■ Document text
DiffSynth-Studio/docs/en/Developer_Guide/Enabling_VRAM_management.md

Fine-Grained VRAM Management Scheme

This document introduces how to write reasonable fine-grained VRAM management schemes for models, and how to use the VRAM management functions in DiffSynth-Studio for other external code libraries. Before reading this document, please read the document VRAM Management.

How Much VRAM Does a 20B Model Need?

Taking Qwen-Image's DiT model as an example, this model has reached 20B parameters. The following code will load this model and perform inference, requiring about 40G VRAM. This model obviously cannot run on consumer-grade GPUs with smaller VRAM.

from diffsynth.core import load_model
from diffsynth.models.qwen_image_dit import QwenImageDiT
from modelscope import snapshot_download
import torch

snapshot_download(
    model_id="Qwen/Qwen-Image",
    local_dir="models/Qwen/Qwen-Image",
    allow_file_pattern="transformer/*"

■ The request
According to the VRAM management guide, about how much VRAM does loading and running inference with Qwen-Image's DiT model require?

[Entries for locating words and elements]
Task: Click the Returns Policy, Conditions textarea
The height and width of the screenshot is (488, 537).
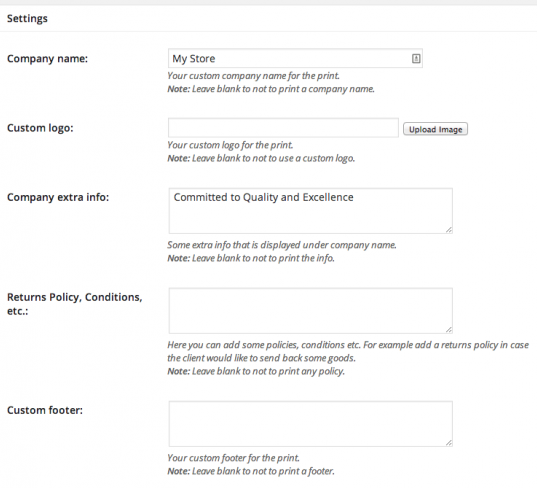Action: (311, 311)
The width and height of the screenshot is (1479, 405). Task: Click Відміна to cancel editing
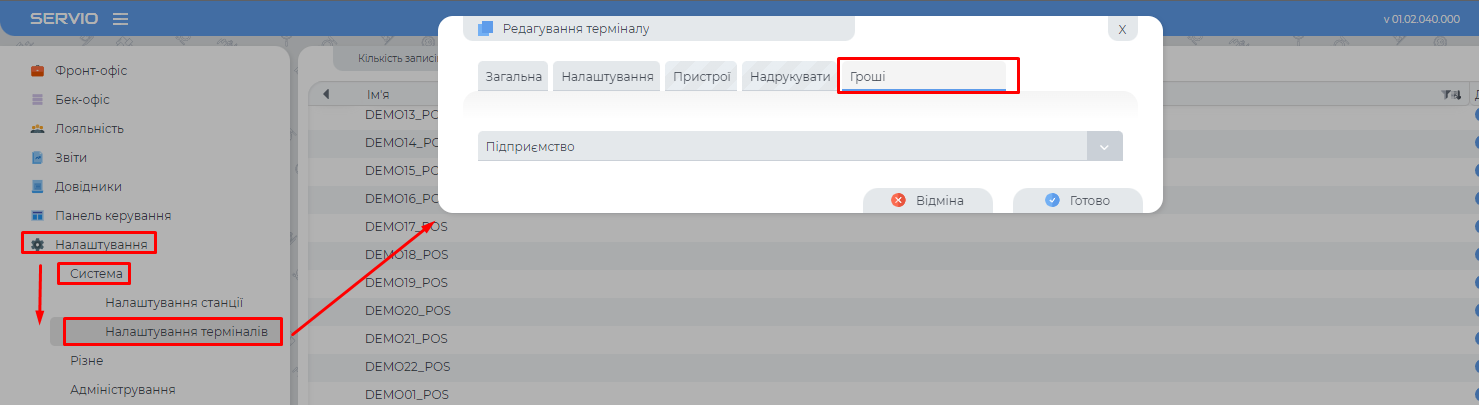click(x=927, y=201)
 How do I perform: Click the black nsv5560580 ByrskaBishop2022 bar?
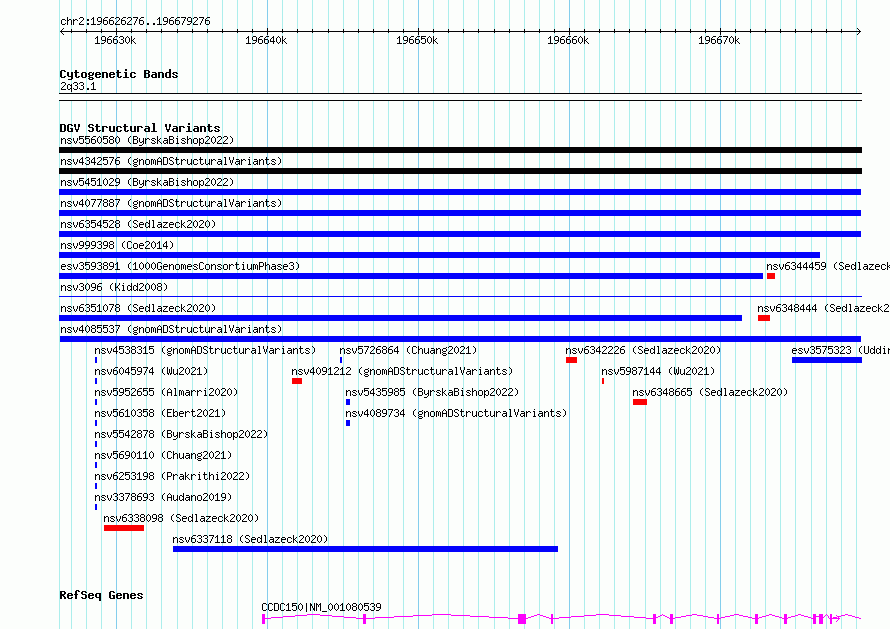point(460,150)
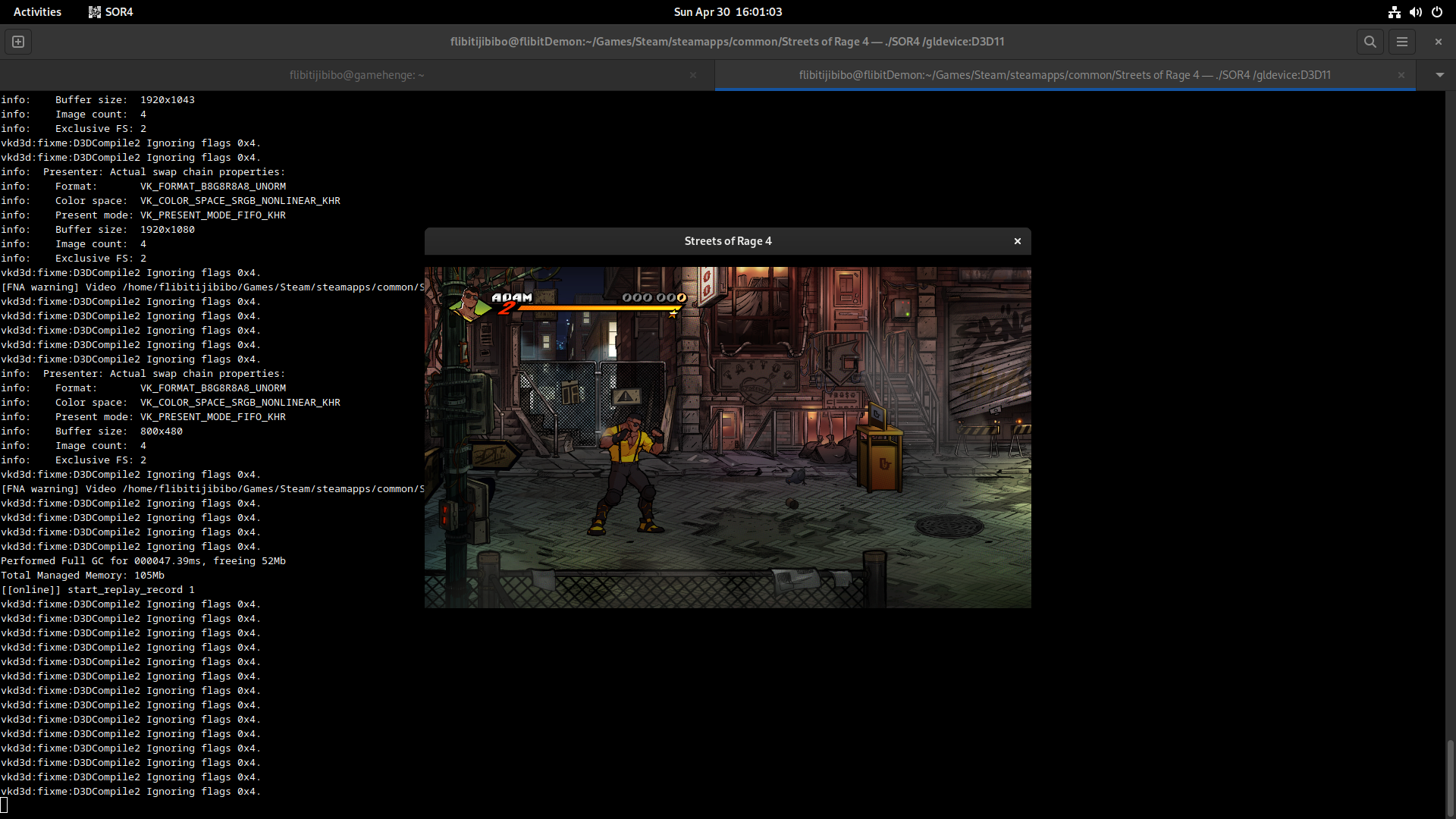
Task: Open the terminal hamburger menu
Action: 1401,42
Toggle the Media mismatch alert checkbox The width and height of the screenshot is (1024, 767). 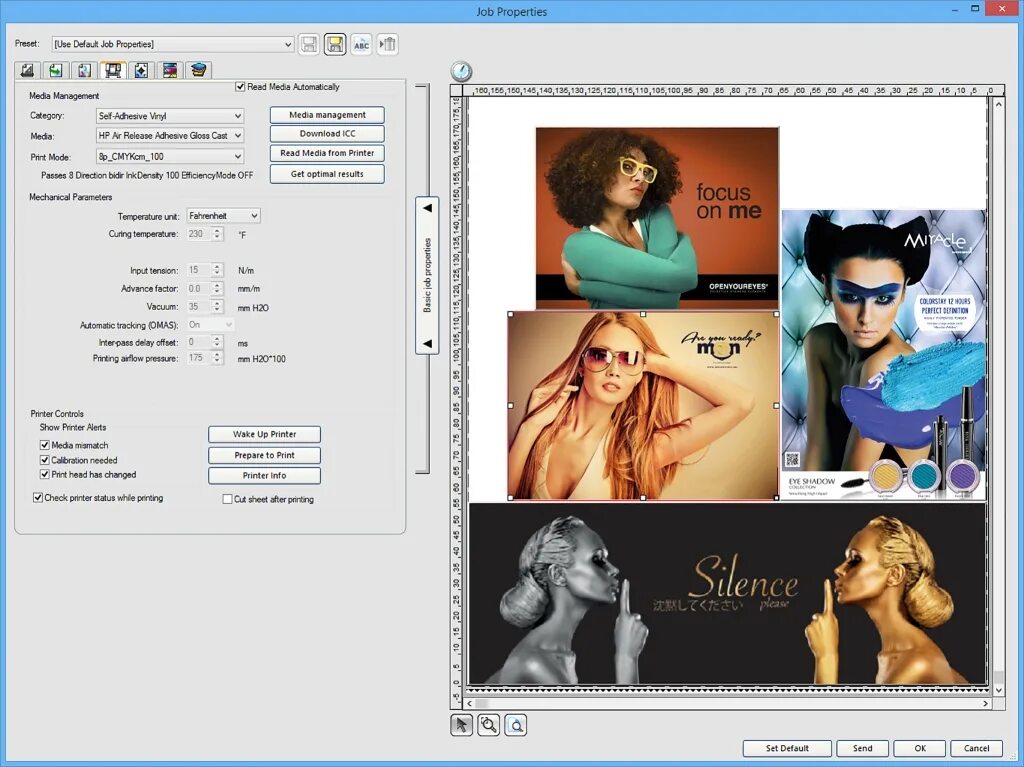tap(44, 445)
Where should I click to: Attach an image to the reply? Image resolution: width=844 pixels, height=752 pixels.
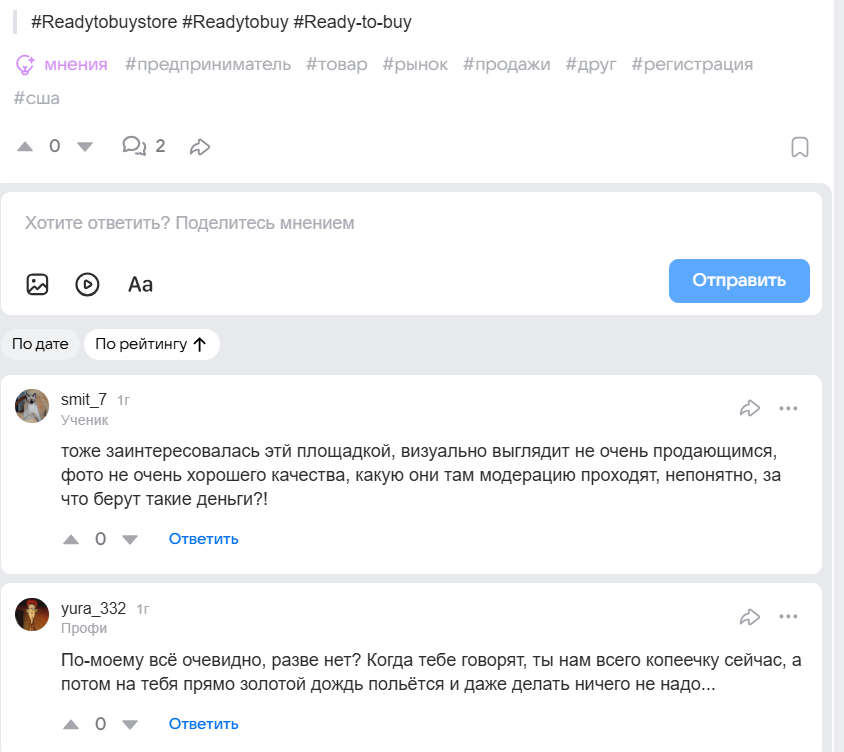point(38,284)
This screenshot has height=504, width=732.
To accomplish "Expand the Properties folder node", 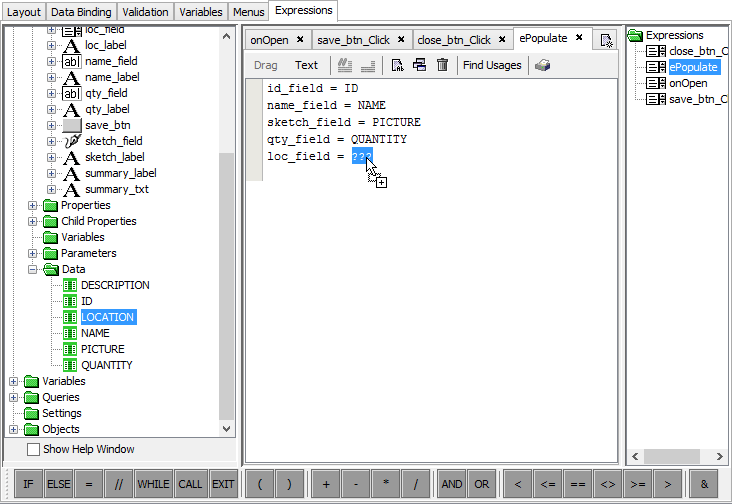I will tap(34, 205).
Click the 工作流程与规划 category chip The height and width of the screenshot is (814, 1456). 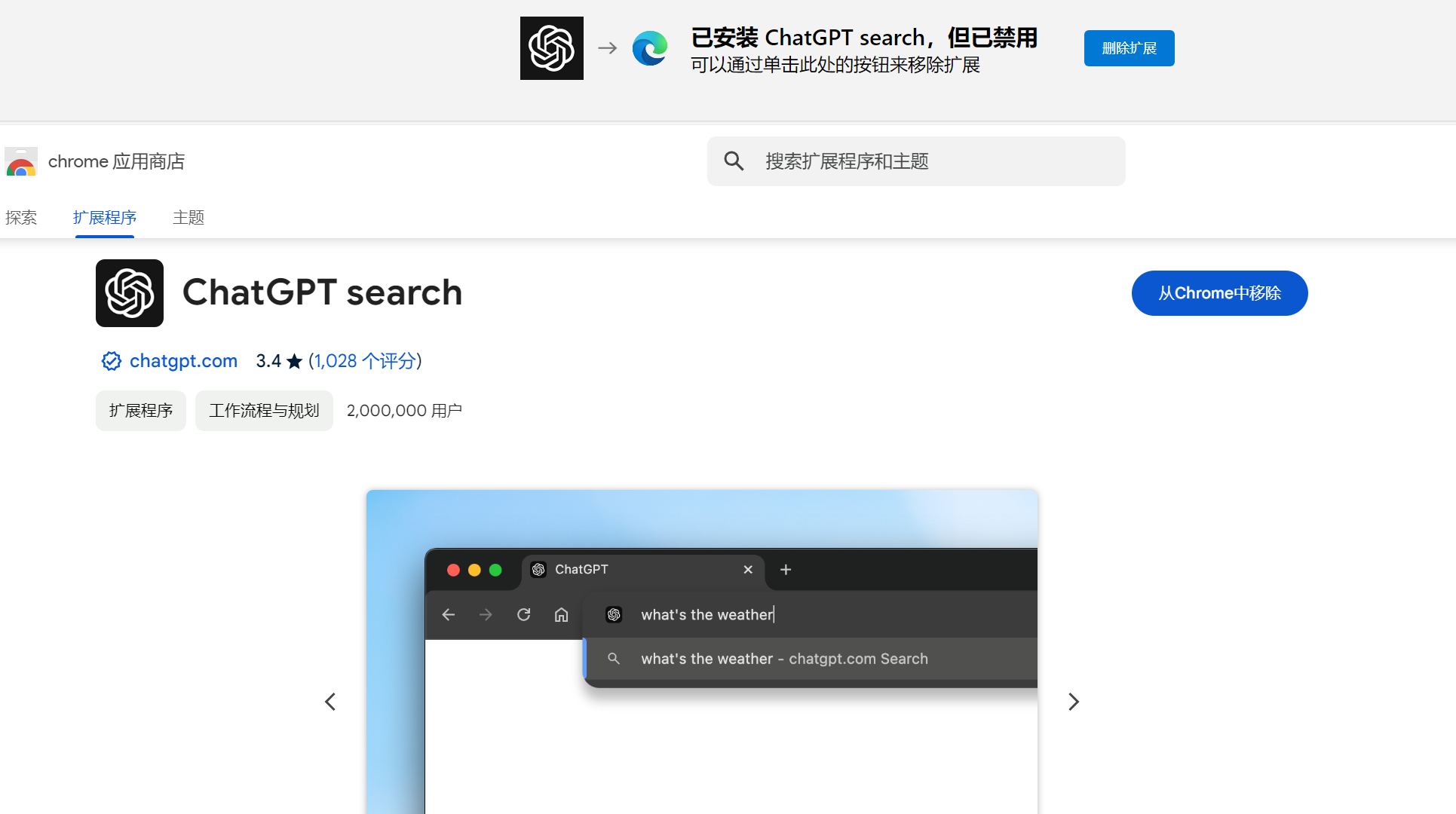[x=264, y=411]
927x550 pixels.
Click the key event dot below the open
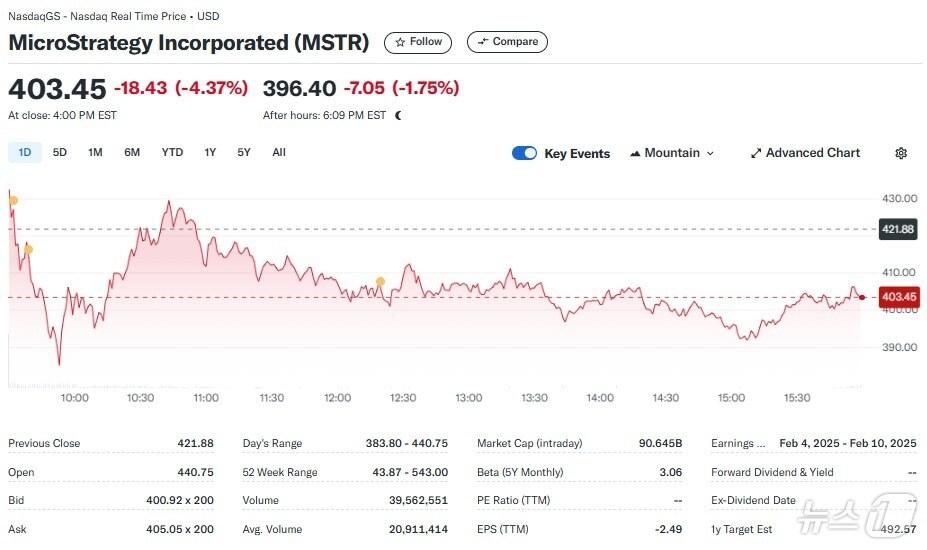[28, 249]
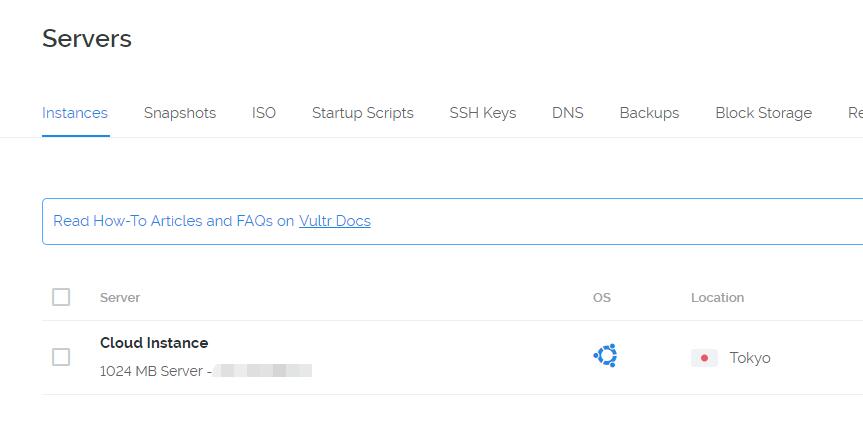Open the Backups tab

tap(649, 113)
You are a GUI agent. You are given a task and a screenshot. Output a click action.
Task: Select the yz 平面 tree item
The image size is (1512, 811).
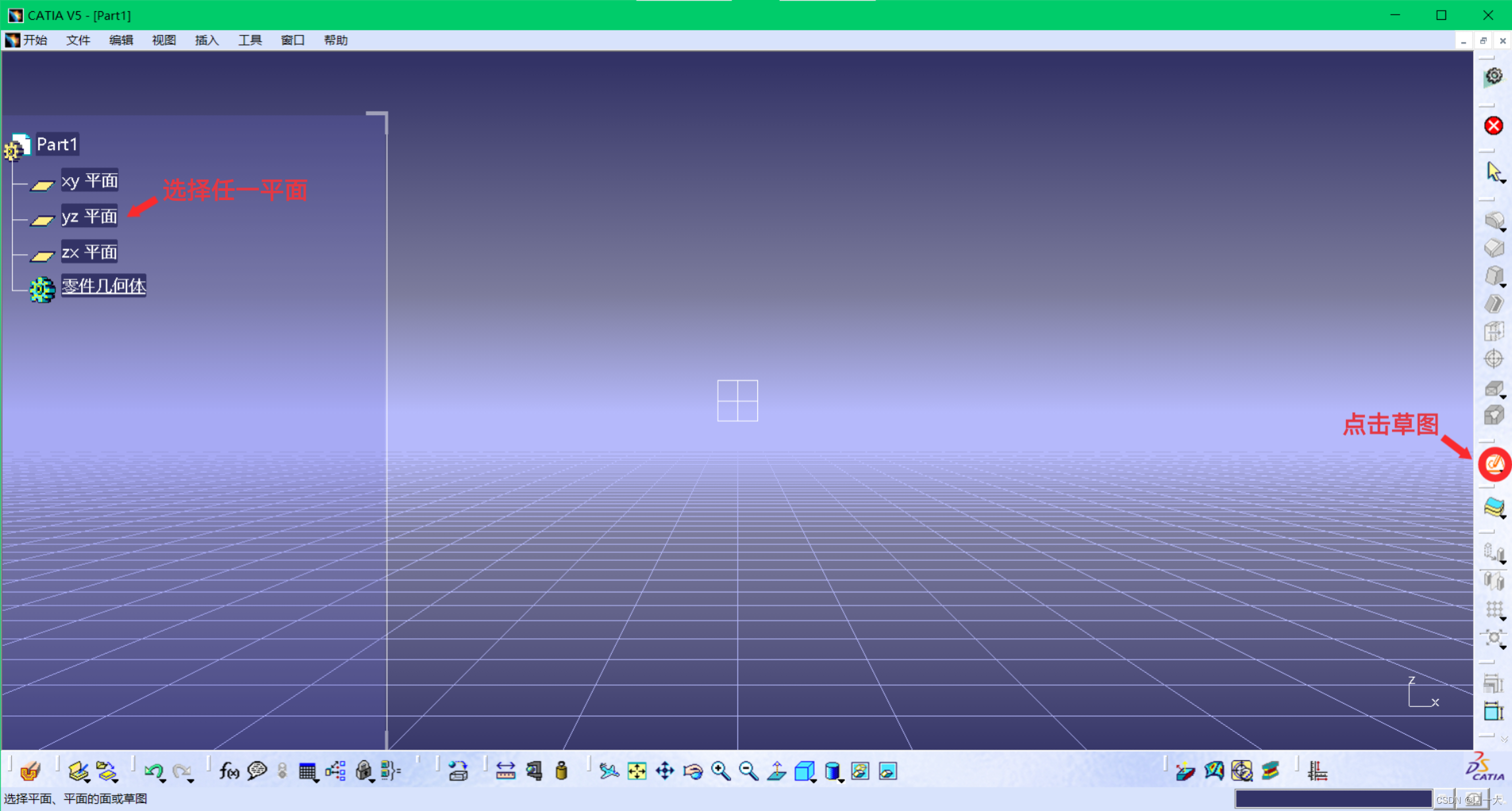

■ Right answer
About 40G of VRAM.